Lord Phillips talks exceedingly interestingly (but also rather obscurely, which is the point) about "reaching the right result", and of the dissenting judge in the minority who "sees clearly" while the majority on the panel were benighted. This transcendental legal metaphor was put even more starkly when he describes sitting down to start writing judgments, uncertain of his view. He talks about it as if there was an occult inner logic concealed in the authorities, which is at first only passingly glimpsed and gradually unfolds in the conscious judicial mind. Like finding some invisible hand on his, directing his judicial prose, by its mysterious operation, an unforeseen legal solution presents itself. I was struck by how conspicuously this echoes the familiar novelist's saw, that they don't know where their narrative is headed, but simply follow the course suggested by their characters. To the cynically impatient amongst us, this can sound like inveterate mystification. However, I'd suggest we have no particular reason to disbelieve them and I dare say it gives an accurate subjective impression of the process.
I have also previously analysed the new court as something of a
"Unionist project", in the sense that the foundation of a new, high appellate Court was seized upon as an opportunity to emphasise a British Unionist semiotics, whatever the institution's actual powers and jurisdiction:
What interested me in particular, however, is how the architectural and legislative shifts which moved the Law Lords off their red benches and into designated judicial space has accumulated a Unionist semiotics which are strongly political. Glance at the symbol of the Court, left. English rose, Welsh leek, Scots thistle and Northern Irish flax all mingle at the roots, creating a complete circle. About this verdant knot, omega circumscribes, apparently referencing the Supreme Court’s finality. Designed by Yvonne Holton, Herald Painter at the Court of Lord Lyon in Scotland, I think it’s a handsome enough symbol. In context, it is, however, also a highly political account of the new judicial body – the institution of the Supreme Court being re-imagined through a symbolically unionist lens. Unlike the old House of Lords, this imagery explicitly ties Northern Ireland, Scotland and Wales in.

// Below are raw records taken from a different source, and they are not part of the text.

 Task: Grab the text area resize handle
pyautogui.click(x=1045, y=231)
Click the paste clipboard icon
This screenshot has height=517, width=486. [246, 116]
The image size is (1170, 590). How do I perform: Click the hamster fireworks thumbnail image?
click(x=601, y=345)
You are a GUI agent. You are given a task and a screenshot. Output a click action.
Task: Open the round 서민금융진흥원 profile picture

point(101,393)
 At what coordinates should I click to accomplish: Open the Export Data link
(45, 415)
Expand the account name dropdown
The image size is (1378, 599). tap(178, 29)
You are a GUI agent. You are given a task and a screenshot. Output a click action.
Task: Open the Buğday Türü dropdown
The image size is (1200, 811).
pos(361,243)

The BBC 4 documentary performs a similar trick, although watching it, it was interesting that you would really struggle to learn from it that the United Kingdom is highly legally pluralistic. While the camera shot north to Lord Hope's neo-Classical mansion house, this afforded an opportunity for some striking visuals of prominent Edinburgh landmarks, rather than a chance to emphasise the complex jurisdictions which might culminate in the final review of the Supreme Court. In point of fact, as many of you will know, there is no appeal from the High Court of Justiciary on Scottish criminal matters, except insofar as they touch on Convention and Devolution issues. However, as we saw in the Cadder v. H.M. Advocate judgement, the Supreme Court can play an important role in the adjudication of fundamental rights and the legal constraints of Scotland's devolution settlement.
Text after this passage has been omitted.